Better yet, use credit cards mostly and get euros at the ATM for tips and small purchases

----------


## marybeth

> Better yet, use credit cards mostly and get euros at the ATM for tips and small purchases



This ^^^^
So easy to get a CC with no conversion fees now as well as ATM cards that will not charge.

----------


## cassidain

> This ^^^^
> So easy to get a CC with no conversion fees now as well as ATM cards that will not charge.
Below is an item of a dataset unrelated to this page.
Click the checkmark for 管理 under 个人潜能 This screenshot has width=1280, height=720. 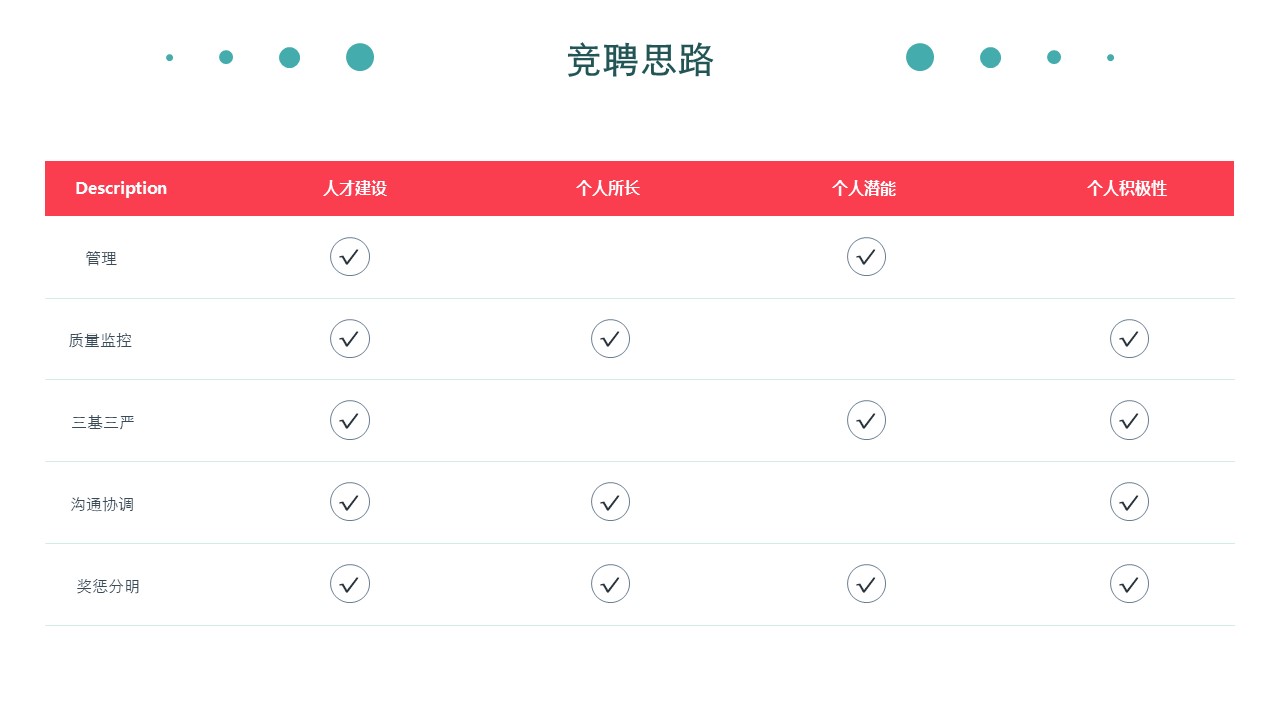(866, 257)
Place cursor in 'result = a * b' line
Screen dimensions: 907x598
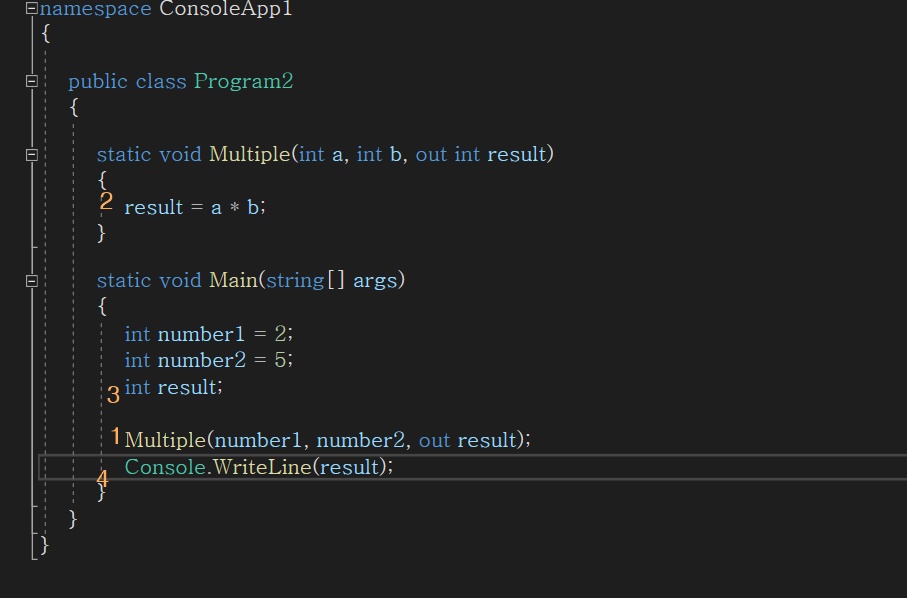click(x=195, y=207)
it's certainly easy to find a debit card with no "atm fee". it's less clear to me about other fees for international cash withdrawals. can you give me an example of a debit card with zero international cash withdrawal fees ? merci

----------


## JEK

> it's certainly easy to find a debit card with no "atm fee". it's less clear to me about other fees for international cash withdrawals. can you give me an example of a debit card with zero international cash withdrawal fees ? merci




https://www.nerdwallet.com/m/credit-...e-credit-cards

----------


## steelpe

> we could not use $100 US Dollars at any establishment on the Island - basically only bring $20's or $10's - don't bother bringing $100 notes



You mean I shouldn't have tipped by concierge person with a $100 bill at the beginning of my trip?  Whoopsie.

----------


## cassidain

> https://www.nerdwallet.com/m/credit-...e-credit-cards



arent those credit cards, not debit cards?
credit cards charge cash advance fees, right?

----------


## marybeth

We have a Capital One savings/checking account and use that debit card. No fee. Pretty sure our PNC account didn't either- limit of I think 6 transactions. And our friend used a Mellon Bank card which charged nothing AND refunded the fee from the ATM in St. Jean.

----------


## cassidain

I found this in this article https://www.hustlermoneyblog.com/bank-atm-fees/

so, it looks like there is no "atm fee" charged by CapOne, they eat the ISA charged by the MasterCard processing network for their debit cards (probably approx 1%), but they don't cover the fee charged by the foreign ATM owner if out of CapOne network. 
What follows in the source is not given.